What you need to do: Copy, word for word, the lines of the entries below between the one with "Music Videos (380, 2390)" and the one with "FOLA – fine ting (fine $hit) (159, 1205)", inclusive, and leave out everything else.

------------------------------

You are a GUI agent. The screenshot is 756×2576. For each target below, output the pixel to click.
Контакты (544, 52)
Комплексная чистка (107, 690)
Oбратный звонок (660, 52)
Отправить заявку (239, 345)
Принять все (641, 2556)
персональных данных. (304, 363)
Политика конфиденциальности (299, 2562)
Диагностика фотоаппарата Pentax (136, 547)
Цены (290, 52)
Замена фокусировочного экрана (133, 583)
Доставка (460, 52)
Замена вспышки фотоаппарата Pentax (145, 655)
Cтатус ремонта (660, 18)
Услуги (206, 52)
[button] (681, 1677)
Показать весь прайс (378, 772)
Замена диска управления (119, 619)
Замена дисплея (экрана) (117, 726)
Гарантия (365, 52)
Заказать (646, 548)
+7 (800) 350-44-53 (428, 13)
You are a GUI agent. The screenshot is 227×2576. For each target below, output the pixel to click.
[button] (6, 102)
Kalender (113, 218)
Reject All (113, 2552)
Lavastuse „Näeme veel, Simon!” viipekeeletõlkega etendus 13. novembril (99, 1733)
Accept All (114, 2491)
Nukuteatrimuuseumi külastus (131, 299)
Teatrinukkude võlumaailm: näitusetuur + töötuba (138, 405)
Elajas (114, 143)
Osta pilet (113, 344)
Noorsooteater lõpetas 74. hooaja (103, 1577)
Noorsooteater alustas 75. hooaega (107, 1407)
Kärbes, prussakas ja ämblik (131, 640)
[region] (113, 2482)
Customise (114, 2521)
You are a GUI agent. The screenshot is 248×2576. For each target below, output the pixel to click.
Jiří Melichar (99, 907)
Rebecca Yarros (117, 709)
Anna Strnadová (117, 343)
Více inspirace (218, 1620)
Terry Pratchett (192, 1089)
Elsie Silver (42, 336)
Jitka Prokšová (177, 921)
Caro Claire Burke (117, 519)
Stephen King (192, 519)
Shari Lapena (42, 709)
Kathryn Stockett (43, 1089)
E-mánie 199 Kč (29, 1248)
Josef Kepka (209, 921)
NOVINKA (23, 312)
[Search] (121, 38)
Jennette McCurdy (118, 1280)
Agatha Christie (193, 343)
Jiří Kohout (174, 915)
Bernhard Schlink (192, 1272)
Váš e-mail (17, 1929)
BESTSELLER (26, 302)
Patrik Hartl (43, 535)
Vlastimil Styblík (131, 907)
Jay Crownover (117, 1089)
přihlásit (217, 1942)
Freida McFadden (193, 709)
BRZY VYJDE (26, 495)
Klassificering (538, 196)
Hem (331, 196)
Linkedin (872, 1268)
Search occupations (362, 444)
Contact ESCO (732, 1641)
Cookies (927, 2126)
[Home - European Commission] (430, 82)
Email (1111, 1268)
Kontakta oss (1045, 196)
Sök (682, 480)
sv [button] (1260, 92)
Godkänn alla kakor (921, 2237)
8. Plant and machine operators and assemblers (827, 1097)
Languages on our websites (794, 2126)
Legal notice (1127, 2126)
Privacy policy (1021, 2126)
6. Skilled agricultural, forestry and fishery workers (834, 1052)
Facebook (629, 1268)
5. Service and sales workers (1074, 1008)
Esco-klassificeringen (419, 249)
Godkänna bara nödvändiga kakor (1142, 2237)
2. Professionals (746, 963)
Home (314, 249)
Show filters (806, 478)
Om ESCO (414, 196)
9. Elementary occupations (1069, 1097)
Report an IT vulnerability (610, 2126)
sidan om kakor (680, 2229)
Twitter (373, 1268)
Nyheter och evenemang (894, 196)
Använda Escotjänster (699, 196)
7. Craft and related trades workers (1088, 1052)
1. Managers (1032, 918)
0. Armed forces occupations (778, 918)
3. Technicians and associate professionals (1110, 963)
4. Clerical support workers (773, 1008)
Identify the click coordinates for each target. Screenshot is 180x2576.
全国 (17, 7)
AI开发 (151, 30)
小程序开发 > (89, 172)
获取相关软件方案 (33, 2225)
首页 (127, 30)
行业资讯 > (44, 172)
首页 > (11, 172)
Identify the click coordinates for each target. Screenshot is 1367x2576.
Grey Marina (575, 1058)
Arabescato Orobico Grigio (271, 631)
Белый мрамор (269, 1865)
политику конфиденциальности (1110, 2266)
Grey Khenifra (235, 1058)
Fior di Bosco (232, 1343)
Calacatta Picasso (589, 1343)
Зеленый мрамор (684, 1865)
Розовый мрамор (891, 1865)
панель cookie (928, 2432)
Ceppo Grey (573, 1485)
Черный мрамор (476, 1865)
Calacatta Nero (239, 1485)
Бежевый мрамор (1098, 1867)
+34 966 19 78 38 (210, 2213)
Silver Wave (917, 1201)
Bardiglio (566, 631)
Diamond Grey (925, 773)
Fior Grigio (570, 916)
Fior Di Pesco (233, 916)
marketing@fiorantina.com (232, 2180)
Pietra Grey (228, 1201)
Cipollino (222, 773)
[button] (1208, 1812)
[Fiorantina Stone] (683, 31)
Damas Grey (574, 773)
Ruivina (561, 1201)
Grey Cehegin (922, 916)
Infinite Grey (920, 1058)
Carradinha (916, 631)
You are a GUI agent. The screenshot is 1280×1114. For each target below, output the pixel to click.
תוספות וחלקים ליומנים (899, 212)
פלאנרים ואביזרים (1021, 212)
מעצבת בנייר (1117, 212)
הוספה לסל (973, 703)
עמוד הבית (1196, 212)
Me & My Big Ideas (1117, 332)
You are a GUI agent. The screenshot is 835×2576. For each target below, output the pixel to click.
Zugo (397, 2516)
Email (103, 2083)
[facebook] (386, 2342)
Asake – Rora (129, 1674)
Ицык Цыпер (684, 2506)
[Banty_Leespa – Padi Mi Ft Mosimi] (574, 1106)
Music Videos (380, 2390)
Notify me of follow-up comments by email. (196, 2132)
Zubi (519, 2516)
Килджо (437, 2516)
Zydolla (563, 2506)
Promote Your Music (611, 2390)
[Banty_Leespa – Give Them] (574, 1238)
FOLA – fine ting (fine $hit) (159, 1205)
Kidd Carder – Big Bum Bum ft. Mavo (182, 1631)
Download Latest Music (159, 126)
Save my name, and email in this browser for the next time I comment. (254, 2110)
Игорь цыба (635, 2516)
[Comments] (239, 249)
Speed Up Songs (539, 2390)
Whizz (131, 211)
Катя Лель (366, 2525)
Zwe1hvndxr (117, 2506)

------------------------------

Exercise response:
Music Videos (380, 2390)
Notify me of follow-up comments by email. (196, 2132)
Zubi (519, 2516)
Килджо (437, 2516)
Zydolla (563, 2506)
Promote Your Music (611, 2390)
[Banty_Leespa – Give Them] (574, 1238)
FOLA – fine ting (fine $hit) (159, 1205)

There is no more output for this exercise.